They were looking for help. The Ferndale Resource Fair Brought Hope
Ferndale – Paper bags filled with hand warmers, beanies and socks were lined up on a table in the tent set up outside the Baymont Hotel on Eight Mile on Sunday afternoon, along with piles of winter clothes hot items to be picked up by families and others who come to the Homeless Resource Fair inside.
Dozens of people showed up in the freezing cold for clothes, a hot meal, housing and employment assistance and free health checks at the fair hosted by New Era Detroit, which also bought an overnight stay about 40 families at the hotel.
“It’s so cold that people are having trouble walking to their vehicles right now, let alone sleeping on the streets,” said Zeek Williams, the association’s founder.
The group, formed in 2014 to “restore black unity in black communities in Detroit as well as across the country,” has partnered with local organizations to help the families they serve find long-term solutions. while meeting their short-term housing needs, according to Williams. .
The organization relies primarily on donations to secure essential supplies for the communities it serves, Williams said, and has adopted the term “mudroots” for the type of outreach work it does.
“Mudroots allows us to go beyond the basics,” Williams said. “(It’s about) being able to go underground a bit, start from the heart of our problems and build from there.”
Raymond Williams, 31, came to the resource fair with his 2-year-old son, Adonis, and said he thought the job resources would help him care for his son.
Williams lost his job as a maintenance worker nearly three years ago when the COVID-19 pandemic began, and with that he lost his house and his car.
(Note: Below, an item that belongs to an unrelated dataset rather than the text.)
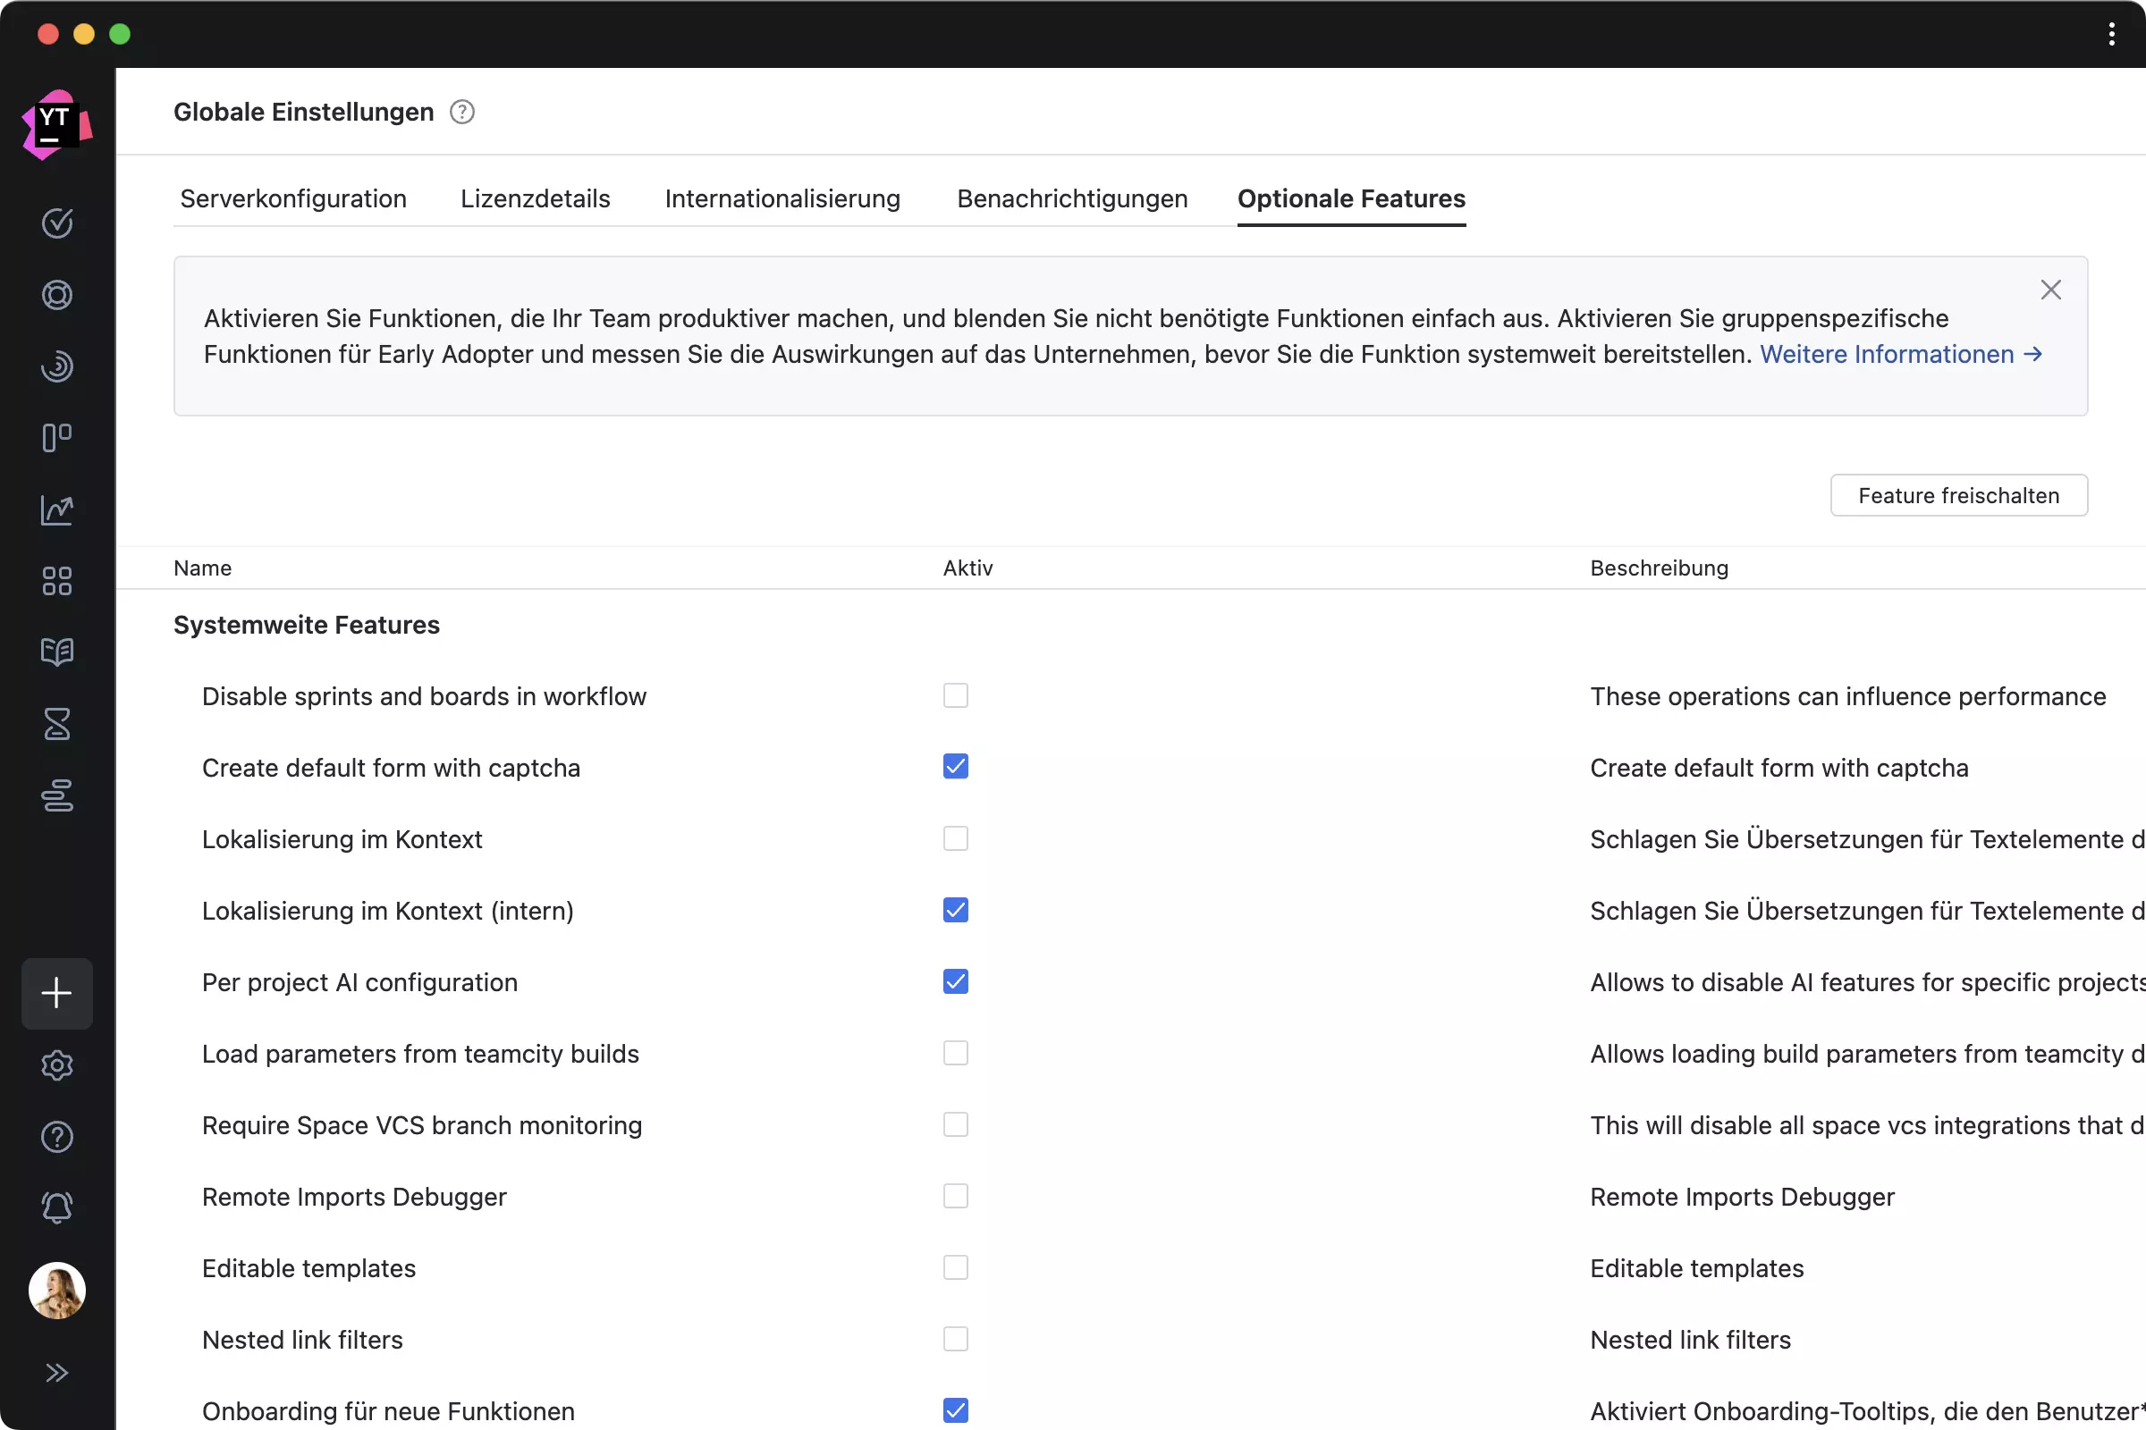Expand the collapsed sidebar navigation arrow

[x=56, y=1371]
He said he would spend the night at the hotel and start the job search the next day.
He hoped to find a job with an energy supplier.
“I would love to get on the lines,” Williams said. “It’s good money.”
For the Sunday resource fair, the nonprofit teamed up with local organizations such as Unified, which provided free condoms and on-site rapid HIV testing, as well as information about PrEP, a daily pill that can be taken to reduce the risk of contracting it, and Focus: Hope, which provide work, housing and food assistance.
The other organizations have been enlisted to help New Era in its goal of providing holistic, long-term services to the nearly 200 people who have come forward, according to Nilajah Alonzo, who works on the association’s administrative team in Detroit, including those looking for a hotel. Well.
Inside the hotel’s meeting room on the ground floor, Alonzo ushered Williams and others in and led them through the tables set up with representatives from each of the organizations.
After one person walked around the room and spoke with representatives, she said goodbye to them on the way out and handed them a paper bag containing vegan chili from SevaTruck.
Alonzo said that in addition to helping partner organizations, New Era secured pledges from five employers who needed truck drivers, home helpers and movers to provide jobs for people who Sunday, as well as an event planner who said she needed a 360º photo booth attendant.
“I thought it was awesome, unexpected work,” Alonzo said.